- Born: November 21, 1950 (age 75) Lima, Peru
- Occupation: Songwriter
- Years active: 1973–present
- Notable work: "Believe It Or Not" (with Mike Post), “Hot Rod Hearts” (with Bill LaBounty)
- Awards: 2× BMI TV Music Award (1989, 1993)

= Stephen Geyer =

American songwriter (born 1950)

Stephen George Geyer (born November 21, 1950) is an American songwriter best known for his work in television. He is also a studio and performance guitarist and has written scripts for TV.

==Biography==

Geyer was born in Lima, Peru, the son of a CIA operative. He spent most of his formative years overseas, including in England where he began his professional musical career during the early Beatles years. He moved to Los Angeles in 1972 after attending Towson State College (now Towson University), in Maryland, as an art major.

In 1973, after having performed at the BMI showcase in the Capitol Records building in hopes of landing a recording and publishing deal, Geyer was referred by BMI vice president Ron Anton to Mike Post, a rising star in TV scoring and record production.
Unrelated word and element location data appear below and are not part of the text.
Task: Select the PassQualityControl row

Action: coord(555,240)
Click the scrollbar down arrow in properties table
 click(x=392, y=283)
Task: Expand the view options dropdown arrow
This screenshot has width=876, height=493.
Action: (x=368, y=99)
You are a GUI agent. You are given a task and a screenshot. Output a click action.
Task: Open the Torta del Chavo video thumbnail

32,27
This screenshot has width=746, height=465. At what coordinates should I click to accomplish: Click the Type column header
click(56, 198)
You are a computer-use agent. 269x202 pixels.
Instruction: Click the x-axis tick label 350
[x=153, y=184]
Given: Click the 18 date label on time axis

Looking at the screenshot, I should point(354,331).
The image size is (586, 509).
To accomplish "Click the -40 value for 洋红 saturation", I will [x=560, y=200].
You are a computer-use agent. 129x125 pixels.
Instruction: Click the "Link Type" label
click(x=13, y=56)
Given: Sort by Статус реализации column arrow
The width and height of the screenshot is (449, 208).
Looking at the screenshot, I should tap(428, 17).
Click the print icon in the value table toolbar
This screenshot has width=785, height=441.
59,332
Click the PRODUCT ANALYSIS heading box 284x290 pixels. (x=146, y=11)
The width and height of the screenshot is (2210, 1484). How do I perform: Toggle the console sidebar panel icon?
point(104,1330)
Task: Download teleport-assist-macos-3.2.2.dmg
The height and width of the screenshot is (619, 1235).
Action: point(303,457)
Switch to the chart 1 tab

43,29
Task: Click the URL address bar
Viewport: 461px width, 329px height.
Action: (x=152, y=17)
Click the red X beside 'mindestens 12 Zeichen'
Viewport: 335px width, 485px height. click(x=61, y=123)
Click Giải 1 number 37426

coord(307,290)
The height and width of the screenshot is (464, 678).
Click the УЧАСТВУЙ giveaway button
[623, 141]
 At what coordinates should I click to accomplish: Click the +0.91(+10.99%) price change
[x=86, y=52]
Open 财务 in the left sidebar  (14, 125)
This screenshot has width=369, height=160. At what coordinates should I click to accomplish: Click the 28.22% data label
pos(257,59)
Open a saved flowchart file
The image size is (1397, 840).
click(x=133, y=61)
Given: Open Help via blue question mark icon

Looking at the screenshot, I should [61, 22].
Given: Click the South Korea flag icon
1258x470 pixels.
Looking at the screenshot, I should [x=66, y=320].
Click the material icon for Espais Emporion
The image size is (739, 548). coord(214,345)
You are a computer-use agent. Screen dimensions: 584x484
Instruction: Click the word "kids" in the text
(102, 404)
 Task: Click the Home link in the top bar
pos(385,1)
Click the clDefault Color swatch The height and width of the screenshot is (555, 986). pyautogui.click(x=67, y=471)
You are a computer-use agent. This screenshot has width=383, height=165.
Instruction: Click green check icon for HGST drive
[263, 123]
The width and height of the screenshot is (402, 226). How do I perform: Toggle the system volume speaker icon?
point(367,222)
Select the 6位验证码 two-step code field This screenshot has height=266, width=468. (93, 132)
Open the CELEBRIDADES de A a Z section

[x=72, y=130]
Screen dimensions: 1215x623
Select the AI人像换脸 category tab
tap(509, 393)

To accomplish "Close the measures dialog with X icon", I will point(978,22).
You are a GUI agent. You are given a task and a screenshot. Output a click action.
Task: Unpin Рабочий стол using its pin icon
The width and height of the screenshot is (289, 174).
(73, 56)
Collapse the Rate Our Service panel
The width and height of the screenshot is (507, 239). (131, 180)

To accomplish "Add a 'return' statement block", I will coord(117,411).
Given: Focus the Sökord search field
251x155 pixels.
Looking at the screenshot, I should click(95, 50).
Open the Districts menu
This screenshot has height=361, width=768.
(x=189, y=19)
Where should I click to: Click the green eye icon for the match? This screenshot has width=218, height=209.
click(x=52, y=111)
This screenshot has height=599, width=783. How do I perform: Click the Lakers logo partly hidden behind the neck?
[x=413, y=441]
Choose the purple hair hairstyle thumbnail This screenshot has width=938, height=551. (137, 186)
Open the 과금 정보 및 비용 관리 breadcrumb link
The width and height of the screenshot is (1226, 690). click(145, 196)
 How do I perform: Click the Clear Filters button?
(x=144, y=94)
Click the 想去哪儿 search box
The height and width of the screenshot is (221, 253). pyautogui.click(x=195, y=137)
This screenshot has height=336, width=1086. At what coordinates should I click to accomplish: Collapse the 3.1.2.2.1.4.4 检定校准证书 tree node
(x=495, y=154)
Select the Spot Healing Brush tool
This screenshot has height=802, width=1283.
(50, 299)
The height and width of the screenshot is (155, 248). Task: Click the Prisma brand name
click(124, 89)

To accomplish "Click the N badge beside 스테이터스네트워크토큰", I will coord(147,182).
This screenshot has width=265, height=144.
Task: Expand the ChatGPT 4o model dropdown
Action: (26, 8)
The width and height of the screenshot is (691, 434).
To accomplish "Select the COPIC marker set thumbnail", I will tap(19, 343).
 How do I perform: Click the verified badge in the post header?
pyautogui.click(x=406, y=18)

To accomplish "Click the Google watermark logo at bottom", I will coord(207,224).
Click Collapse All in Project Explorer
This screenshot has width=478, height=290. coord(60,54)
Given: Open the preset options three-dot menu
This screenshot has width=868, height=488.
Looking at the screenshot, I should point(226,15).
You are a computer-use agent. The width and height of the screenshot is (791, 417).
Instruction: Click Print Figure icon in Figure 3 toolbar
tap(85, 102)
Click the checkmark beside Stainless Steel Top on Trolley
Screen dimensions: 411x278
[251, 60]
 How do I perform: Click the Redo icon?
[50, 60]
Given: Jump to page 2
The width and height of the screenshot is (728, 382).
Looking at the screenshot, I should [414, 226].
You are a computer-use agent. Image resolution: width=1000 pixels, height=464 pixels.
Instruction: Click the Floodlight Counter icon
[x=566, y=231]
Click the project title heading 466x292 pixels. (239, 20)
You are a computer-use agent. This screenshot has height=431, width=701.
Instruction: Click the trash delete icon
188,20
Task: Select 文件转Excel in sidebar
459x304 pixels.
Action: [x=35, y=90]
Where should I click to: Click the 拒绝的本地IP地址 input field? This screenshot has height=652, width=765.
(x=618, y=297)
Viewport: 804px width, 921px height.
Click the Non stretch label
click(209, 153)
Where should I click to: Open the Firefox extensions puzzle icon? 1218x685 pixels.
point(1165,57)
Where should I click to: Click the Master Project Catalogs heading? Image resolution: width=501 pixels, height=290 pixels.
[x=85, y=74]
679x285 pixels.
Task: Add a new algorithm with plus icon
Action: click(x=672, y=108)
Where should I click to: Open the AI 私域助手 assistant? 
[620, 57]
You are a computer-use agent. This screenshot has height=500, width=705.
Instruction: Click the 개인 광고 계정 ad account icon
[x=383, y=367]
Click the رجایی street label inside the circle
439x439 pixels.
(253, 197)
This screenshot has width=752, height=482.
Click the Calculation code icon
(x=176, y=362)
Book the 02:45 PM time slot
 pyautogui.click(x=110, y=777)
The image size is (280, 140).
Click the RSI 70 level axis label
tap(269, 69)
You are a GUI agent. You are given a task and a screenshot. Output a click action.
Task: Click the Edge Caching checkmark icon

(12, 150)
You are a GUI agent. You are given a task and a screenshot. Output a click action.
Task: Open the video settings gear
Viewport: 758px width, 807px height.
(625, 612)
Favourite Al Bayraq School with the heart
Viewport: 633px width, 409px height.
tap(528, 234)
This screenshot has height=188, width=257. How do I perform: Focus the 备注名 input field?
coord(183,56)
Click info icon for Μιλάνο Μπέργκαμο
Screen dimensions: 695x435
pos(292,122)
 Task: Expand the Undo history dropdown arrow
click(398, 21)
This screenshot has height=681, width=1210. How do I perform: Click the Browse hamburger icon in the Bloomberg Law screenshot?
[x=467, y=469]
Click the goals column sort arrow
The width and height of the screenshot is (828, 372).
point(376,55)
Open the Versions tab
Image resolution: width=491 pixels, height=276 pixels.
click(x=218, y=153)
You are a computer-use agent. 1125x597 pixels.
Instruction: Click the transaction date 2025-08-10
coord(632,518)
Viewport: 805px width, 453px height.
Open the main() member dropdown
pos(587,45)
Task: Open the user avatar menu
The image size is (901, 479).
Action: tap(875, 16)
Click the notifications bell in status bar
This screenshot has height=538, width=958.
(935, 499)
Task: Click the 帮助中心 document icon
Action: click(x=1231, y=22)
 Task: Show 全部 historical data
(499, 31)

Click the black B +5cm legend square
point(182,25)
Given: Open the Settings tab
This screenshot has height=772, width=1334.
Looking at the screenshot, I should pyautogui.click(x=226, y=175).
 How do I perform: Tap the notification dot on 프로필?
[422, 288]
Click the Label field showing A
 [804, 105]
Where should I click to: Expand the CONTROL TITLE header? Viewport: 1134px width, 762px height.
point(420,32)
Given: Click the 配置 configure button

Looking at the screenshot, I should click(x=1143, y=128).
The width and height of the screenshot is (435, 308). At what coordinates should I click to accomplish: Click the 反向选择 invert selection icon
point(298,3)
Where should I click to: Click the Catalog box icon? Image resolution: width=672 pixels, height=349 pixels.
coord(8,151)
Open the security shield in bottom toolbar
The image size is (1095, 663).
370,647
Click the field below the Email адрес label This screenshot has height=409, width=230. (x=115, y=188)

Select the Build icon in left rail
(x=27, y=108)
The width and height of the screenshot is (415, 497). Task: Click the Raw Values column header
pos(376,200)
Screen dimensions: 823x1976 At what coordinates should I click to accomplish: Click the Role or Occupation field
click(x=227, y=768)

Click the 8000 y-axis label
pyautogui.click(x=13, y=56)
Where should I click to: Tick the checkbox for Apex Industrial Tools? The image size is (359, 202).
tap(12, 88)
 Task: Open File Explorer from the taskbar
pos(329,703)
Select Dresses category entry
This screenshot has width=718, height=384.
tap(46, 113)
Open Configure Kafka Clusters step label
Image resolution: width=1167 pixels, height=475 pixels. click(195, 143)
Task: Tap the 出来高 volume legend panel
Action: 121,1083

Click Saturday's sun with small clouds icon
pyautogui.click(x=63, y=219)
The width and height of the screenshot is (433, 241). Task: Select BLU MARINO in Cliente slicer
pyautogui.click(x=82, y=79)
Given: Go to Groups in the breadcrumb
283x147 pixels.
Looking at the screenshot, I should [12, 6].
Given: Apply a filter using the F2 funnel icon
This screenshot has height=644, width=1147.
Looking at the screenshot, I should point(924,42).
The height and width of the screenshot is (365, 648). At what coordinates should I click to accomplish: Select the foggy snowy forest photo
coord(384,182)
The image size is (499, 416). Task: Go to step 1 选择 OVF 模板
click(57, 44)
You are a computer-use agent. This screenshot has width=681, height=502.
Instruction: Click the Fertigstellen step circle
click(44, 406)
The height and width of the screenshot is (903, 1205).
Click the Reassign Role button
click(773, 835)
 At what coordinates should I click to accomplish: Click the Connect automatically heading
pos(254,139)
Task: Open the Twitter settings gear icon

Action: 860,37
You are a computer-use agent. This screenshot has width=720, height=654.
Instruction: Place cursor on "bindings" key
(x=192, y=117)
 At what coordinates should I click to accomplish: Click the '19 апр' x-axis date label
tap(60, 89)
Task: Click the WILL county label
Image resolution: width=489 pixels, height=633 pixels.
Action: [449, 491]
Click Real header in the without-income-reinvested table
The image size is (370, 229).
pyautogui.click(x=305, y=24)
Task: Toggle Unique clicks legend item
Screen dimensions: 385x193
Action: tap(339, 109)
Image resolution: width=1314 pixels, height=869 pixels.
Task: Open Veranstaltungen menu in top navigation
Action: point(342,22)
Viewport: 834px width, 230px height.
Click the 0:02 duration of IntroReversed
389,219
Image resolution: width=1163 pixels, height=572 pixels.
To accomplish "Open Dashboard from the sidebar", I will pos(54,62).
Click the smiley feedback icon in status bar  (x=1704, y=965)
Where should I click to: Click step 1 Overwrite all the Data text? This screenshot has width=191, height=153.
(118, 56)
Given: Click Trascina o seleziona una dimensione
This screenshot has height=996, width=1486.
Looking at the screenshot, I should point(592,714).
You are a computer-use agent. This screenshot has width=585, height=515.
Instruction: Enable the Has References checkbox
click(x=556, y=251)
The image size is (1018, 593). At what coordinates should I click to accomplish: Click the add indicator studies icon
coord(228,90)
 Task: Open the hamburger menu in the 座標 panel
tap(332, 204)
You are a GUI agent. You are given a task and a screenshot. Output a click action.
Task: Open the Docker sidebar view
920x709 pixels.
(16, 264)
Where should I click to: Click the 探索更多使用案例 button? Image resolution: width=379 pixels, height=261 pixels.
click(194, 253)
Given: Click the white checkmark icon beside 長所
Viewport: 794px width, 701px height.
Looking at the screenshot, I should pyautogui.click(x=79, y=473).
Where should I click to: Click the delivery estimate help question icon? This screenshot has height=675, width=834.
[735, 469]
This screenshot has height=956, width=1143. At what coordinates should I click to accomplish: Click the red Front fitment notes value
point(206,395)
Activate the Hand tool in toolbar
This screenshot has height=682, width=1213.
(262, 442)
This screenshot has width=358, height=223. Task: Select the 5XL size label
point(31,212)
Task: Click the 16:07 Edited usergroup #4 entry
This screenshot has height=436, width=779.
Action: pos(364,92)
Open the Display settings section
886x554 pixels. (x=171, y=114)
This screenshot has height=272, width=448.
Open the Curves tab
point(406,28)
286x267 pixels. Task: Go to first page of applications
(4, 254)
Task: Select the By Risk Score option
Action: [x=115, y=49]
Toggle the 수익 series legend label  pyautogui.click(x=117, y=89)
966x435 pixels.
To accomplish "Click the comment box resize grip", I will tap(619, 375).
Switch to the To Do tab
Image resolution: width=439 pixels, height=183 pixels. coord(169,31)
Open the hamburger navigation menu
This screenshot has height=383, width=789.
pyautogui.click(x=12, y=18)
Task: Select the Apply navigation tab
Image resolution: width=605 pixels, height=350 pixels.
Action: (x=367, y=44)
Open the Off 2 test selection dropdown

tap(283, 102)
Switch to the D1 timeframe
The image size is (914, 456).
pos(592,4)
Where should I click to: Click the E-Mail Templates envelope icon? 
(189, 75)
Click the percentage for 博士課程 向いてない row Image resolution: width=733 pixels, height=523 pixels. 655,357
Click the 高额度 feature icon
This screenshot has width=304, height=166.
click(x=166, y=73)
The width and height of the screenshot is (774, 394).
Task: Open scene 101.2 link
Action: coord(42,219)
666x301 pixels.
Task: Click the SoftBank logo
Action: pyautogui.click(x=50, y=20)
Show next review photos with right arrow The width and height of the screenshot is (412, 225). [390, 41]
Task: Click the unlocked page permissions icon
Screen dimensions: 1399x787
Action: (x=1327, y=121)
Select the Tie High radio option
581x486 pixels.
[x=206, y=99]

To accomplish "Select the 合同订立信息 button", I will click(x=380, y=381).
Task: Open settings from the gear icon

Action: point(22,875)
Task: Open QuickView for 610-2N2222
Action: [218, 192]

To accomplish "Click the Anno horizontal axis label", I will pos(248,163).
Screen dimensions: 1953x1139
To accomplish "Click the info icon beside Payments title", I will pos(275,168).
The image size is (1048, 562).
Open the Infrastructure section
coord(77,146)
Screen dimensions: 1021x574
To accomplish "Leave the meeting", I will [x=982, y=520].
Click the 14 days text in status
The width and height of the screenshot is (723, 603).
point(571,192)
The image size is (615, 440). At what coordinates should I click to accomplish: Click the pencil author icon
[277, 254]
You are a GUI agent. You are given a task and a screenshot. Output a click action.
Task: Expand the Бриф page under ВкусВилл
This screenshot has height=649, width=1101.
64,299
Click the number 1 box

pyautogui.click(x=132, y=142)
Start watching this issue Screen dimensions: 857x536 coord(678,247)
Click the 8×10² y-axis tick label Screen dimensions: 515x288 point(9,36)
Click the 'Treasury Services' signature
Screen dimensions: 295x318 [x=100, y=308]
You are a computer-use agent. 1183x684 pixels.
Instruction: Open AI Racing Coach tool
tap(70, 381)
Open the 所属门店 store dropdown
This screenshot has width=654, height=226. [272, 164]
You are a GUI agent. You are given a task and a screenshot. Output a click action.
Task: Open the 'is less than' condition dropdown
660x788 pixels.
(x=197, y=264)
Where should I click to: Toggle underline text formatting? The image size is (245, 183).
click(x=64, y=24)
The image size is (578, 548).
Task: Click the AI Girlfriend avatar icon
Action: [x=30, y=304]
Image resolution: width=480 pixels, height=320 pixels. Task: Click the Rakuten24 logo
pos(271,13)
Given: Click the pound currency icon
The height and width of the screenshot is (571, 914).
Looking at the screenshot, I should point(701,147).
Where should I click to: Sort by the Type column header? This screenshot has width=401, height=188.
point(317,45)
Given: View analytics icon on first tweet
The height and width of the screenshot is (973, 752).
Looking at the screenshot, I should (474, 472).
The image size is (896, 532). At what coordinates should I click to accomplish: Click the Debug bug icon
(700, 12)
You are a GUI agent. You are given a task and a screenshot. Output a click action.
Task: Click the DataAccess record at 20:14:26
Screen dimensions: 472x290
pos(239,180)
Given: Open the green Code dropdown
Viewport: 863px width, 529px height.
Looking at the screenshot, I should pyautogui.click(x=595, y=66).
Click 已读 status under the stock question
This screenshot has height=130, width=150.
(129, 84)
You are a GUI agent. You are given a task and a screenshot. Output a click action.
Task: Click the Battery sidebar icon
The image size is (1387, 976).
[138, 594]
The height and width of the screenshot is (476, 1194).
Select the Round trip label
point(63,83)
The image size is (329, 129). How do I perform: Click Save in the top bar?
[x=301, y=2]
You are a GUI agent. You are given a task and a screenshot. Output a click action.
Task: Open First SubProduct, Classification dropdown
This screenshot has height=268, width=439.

A twenty-year musical collaboration ensued, yielding several TV theme songs, including “Drive” and “Back To Back” for Hardcastle and McCormick, “My Opinionation” for Blossom, and “Believe It Or Not” for The Greatest American Hero, which rose to the #1 position on the Record World Chart and to the #2 position on the Billboard Hot 100 in 1981.

Geyer has the distinction of being the original songwriter (music & lyrics) for all 30 of the original episodic songs recorded for The Greatest American Hero. He also has written other material for a variety of Stephen J. Cannell productions, including The A-Team, Riptide and Stingray. Geyer and Post penned songs for a number of TV movies, including "Harvest" from the 1974's Locusts, starring Ron Howard, as well as several songs for the Tommy Lee Jones independent film The River Rat.

Joining forces with another noted composer, Charles Fox, Geyer wrote “Together Through The Years”, the theme for the variously named Valerie Harper series (i.e.The Hogan Family) as well as five songs for the soundtrack to the Scott Baio debut movie, Zapped. In 1990, Geyer was called upon to write and to supervise the songwriting staff of Steven Bochco’s harshly critiqued Cop Rock television series, now considered something of a TV cult classic. Geyer co-wrote, with Gary Stockdale, the song "Who Knows You Better" for Angela Bofill.

Geyer’s guitar chops quickly evolved as he worked beside the cream of L.A.’s session players on Mike Post’s record and scoring dates, and soon he was being called upon for his guitar work and musical leadership in the studio and on the road, touring with a number of artists, including Jonathan Edwards, Herb Pedersen and Carole Bayer Sager.

Other noted Geyer songs include, “Hot Rod Hearts”, co-written with Bill LaBounty (#15 Billboard Hot 100 hit by Robbie Dupree), “Bloodline” (title song of Glen Campbell’s #1 country album), “Love Brought Us Here Tonight” (gold album by Smokey Robinson), “You Turn The Light On” (#1 platinum album by Kenny Rogers), and “Dreams” (gold album by John Denver).

Geyer has received several BMI awards for his songwriting, as well as an Emmy nomination for his song “Dreams” from an episode of the television show The Greatest American Hero. Not limited strictly to writing, Geyer also performed the lead vocal on the theme song for the 80's Disney television show The Wuzzles.

In addition to his work in music, Geyer has penned several scripts for television, including his work as staff-writer for the Mario Van Peebles series Sonny Spoon, and two scripts for the series Silk Stalkings. Three of his original film scripts have been sold and put into development, and he is currently working on a fourth.